An election is the procedure that allows members of an organization or community to choose representatives who will hold positions of authority within it.
iii. Political development: Political development can be seen as a process involved in a country’s political change. It is an incident that causes a situation to change or progress, a state in which the developing of something is not yet complete.
v Multi-party system: Multi-party system simply means the presence of three or than three parties in particular state. A country that has up to three or more viable parties is said to be operating a multi-party system of government. However, a country may have up to three or more parties but will still not be qualified to be termed multi-party system country, it is because, there must be viable strong opposition parties which will lead to formation of coalition government.
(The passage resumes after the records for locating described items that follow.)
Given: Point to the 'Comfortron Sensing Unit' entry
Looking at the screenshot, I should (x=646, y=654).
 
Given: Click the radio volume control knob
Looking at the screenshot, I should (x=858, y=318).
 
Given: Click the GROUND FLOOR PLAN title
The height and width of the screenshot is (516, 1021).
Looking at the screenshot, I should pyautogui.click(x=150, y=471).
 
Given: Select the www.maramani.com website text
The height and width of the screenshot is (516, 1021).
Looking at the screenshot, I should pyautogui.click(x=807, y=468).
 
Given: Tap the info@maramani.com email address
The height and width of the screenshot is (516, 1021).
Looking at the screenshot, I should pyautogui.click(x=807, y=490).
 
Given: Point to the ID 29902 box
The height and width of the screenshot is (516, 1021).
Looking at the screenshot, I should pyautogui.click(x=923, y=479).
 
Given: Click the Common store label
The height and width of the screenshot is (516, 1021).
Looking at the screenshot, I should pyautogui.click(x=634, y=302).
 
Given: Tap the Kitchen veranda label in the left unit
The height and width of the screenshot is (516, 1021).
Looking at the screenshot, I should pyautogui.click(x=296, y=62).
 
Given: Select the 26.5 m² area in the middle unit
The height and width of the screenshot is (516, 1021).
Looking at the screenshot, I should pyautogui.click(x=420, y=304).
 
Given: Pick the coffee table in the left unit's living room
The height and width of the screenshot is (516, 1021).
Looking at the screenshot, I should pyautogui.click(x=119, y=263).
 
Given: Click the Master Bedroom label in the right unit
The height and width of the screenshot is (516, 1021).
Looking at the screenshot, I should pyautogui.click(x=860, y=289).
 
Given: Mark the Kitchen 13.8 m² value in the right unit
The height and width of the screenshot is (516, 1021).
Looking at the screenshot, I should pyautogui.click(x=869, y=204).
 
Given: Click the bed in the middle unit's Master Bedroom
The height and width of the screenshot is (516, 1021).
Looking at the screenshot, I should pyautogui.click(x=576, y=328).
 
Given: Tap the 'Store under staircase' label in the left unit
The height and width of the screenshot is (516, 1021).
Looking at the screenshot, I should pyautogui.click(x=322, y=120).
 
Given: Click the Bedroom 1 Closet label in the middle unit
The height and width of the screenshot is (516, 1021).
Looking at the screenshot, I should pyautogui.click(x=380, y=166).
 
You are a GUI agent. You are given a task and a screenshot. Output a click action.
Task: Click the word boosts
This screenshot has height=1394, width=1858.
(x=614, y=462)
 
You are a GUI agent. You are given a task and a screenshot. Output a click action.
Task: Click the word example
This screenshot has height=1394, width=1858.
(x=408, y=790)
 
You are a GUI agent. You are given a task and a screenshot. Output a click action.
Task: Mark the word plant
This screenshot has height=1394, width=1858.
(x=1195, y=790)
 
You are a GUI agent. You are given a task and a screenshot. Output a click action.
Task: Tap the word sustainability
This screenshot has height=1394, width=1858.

iv. Democracy: Democracy is a Greek word „demos”Ÿ which means “the people” and “kratein” means “to rule”. So it is a system of government of the people, by the people and for the people. Also it a system of government whereby citizens of a country have full rights and obligation to participate in governmental policies and decision making.
v. Power: This is the ability to make people (or things) to do what they would not otherwise have done. In other words, power is the ability to make someone or others conform to your desire or it the ability to act and secure conforming behaviour.
vi. Electoral Commission: This is the body which has the responsibility for the conduct of election in the country, in Nigeria for example, the Independent National Electoral Commission (INEC) is typical example of electoral body.
vii. Voting: The exhibition open or secret of one preference for a person or a party or a cause-secret ballot therefore is regarded as the necessary condition for the expression of free choice.
viii. Tyranny: This is government by a tyrant. A tyranny behaves like a dictator but in majority cases not in the interest of the people. Tyranny is a bad form of dictatorship.
ix. General election: This is a type of election where all the electorate in a country participate at the same time on a given day, to elect representatives into the government.